For sensing the 'heat'.... see the little metal strip by the negative end of each battery slot, on the side. That is connected to a thermistor inside and senses the heat of each battery. It has a sensor for each battery and supposedly 2 on the motherboard...for a total of 6 heat sensors. So...unless your battery is actually touching that little metal strip, it will not be able to sense it overheating.

FYI.... I am currently doing some basic testing comparing its accuracy as far as discharging to a CBA II and an MH-C9000. I want to see how accurate the 3 are compared to each other when it comes to determining the capacity of a battery. So far I am extremely impressed at the accuracy of the CBA II compared to the MH-C9000. (within a couple/few milliamps of each other during discharges). Checking the BT-C2000 now.

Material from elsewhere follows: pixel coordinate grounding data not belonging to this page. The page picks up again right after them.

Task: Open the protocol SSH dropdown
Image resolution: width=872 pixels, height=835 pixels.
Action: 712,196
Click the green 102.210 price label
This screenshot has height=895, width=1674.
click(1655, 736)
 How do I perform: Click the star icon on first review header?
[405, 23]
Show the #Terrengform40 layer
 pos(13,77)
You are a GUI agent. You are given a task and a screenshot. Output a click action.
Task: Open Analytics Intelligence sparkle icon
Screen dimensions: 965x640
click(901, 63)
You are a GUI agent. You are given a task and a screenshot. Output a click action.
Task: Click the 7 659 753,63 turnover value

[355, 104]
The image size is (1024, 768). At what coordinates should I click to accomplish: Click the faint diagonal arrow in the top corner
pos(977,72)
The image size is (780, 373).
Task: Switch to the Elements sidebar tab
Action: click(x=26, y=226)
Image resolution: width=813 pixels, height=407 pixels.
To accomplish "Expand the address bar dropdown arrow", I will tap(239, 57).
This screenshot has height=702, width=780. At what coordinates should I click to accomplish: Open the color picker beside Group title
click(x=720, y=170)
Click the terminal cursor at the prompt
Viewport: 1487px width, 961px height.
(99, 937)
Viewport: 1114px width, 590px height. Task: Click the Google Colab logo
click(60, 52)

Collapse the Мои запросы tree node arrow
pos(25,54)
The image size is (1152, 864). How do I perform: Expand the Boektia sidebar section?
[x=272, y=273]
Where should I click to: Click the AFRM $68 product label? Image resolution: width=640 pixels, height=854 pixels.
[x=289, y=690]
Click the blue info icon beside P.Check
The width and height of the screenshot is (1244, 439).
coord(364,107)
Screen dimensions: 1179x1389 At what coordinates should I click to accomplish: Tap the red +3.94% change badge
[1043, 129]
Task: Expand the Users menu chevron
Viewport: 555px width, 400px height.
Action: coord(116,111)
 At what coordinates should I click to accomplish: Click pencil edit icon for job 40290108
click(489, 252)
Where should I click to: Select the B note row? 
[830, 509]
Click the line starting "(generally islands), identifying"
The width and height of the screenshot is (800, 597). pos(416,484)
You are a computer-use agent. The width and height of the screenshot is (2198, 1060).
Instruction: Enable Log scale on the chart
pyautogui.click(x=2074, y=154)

Note - Should have my BT-C3100 within a week or 2. Will be doing some serious battery testing with it as well, especially Lithium battery capacity testing on some of my 'surplus' 18650's.

Hope this helps....


----------



## johnmeyer (Mar 20, 2014)

Excellent answers. Thanks. 

So, the Charge/Discharge ratio is 2:1, hard wired. You also answered a question I forgot to ask, namely whether the mAh reading at the end is for the charge (which is useless, as you noted), or the discharge, when doing the "Discharge Refresh." I didn't know that other chargers remember the previous capacity reading, when doing multiple charge/discharge cycles, and only keep repeating if some improvement is noted. 

That is a good idea. 

As for actually being able to rescue the old batteries, I don't have high expectations, but I thought it was interesting to try because these were brand new batteries, still in the blister pack. With NiCd batteries, I actually built a high voltage "zapper" that is basically a strobe light circuit that dumps its charge into the battery instead of into a strobe light. It does a great job getting rid of the "whiskers" that develop in older NiCd batteries. However, as you pointed out, batteries that have been "rescued" often don't perform well for very long, although my experience with NiCd is that if you drained them quickly (e.g., in a headlamp) and recharged them right away, they were often as good as new. However, once they sat around for a few weeks, they went bad again.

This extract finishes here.